1. The .dockerignore File

This is the most common mistake I see in code reviews. If you skip this, Docker will copy your local bin/ and obj/ folders into the build context. This bloats the build time and can cause weird compilation errors because the container tries to use your local Windows/macOS binaries.

Create a .dockerignore file in the root immediately:

**/.dockerignore
**/.env
**/.git
**/.gitignore
**/.vs
**/.vscode
**/bin
**/obj

2. Environment Variables

ASP.NET Core reads environment variables automatically. You can inject configuration without changing code.

# docker-compose.yml snippet
environment:
  - ConnectionStrings__DefaultConnection=Server=db;Database=mydb;User Id=sa;Password=MyStrongPassword!;
  - Logging__LogLevel__Default=Warning

Note: Use double underscores (__) to represent nested JSON configuration sections.

Phase 3: Advanced Production Patterns

Now let's optimize for Security and Size.
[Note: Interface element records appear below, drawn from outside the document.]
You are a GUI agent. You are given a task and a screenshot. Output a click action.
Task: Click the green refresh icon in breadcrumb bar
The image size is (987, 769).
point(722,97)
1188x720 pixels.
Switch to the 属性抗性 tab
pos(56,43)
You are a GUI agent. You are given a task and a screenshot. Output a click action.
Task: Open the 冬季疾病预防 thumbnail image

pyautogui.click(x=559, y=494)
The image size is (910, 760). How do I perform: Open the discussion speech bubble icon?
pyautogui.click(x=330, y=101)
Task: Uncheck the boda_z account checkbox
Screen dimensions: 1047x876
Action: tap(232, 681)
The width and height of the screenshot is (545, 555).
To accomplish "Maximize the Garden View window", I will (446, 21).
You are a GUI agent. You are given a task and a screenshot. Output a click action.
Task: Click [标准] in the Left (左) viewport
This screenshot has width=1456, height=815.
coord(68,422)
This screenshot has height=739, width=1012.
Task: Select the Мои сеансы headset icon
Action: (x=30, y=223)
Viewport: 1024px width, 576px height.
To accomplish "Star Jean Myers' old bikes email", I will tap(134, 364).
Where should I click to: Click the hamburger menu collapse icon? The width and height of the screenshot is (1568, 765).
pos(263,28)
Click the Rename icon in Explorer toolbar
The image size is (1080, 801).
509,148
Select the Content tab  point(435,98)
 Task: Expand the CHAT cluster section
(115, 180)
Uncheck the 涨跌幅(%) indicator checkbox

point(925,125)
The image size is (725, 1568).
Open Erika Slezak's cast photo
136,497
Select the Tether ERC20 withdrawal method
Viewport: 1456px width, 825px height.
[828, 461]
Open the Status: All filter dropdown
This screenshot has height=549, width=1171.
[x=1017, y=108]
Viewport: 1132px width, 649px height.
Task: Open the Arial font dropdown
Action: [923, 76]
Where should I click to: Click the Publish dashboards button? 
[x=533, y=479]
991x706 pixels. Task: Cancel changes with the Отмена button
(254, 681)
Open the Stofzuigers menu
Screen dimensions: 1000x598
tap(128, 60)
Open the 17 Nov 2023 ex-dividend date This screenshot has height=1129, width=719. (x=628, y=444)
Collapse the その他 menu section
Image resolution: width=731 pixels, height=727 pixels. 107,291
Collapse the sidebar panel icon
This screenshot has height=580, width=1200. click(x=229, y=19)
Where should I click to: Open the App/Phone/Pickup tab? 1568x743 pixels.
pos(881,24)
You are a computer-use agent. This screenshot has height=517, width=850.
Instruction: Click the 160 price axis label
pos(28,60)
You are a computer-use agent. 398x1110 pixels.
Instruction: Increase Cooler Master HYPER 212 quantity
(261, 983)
1. Running as a Non-Root User

By default, Docker containers run as root. This is a security risk. Microsoft's .NET 8 images include a non-root user named app.

Update the "Runtime" stage of your Dockerfile:

FROM mcr.microsoft.com/dotnet/aspnet:8.0 AS final
WORKDIR /app
COPY --from=publish /app/publish .

# Switch to non-root user
USER app
ENTRYPOINT ["dotnet", "MyWebApi.dll"]

2. Chiseled Ubuntu Images

For the ultimate production optimization, use "Chiseled" images. These are stripped-down Ubuntu images with no shell, no package manager, and no root user capabilities. They are incredibly small and secure.

Change the base image in the final stage:

# Use the Chiseled image for runtime
FROM mcr.microsoft.com/dotnet/aspnet:8.0-jammy-chiseled AS final
WORKDIR /app
COPY --from=publish /app/publish .
ENTRYPOINT ["dotnet", "MyWebApi.dll"]

Note: You cannot use docker exec -it <container> bash with chiseled images because there is no bash!

Phase 4: Full Orchestration Example

Let's put it all together with a docker-compose.yml that sets up the API, SQL Server, and Redis.

version: '3.8'

services:
  api:
    build: 
      context: .
      dockerfile: MyWebApi/Dockerfile
    ports:
      - "8080:8080"
    environment:
      - ConnectionStrings__DefaultConnection=Server=sql;Database=MyDb;User Id=sa;Password=YourStrong!Password;TrustServerCertificate=True;
      - Redis__ConnectionString=redis
      - ASPNETCORE_URLS=http://+:8080
    depends_on:
      - sql
      - redis

  sql:
    image: mcr.microsoft.com/mssql/server:2022-latest
    environment:
      - ACCEPT_EULA=Y
      - MSSQL_SA_PASSWORD=YourStrong!Password
    ports:
      - "1433:1433"
    volumes:
      - sql-data:/var/opt/mssql/data

  redis:
    image: redis:alpine

volumes:
  sql-data:

Summary

We've moved way past the default "Hello World" container. You now have a build pipeline that is cache-optimized, secure by default (non-root), and ultra-lightweight (chiseled).

Don't just copy-paste this into your project—understand why the layers are ordered this way. Your future self (and your CI/CD bill) will thank you.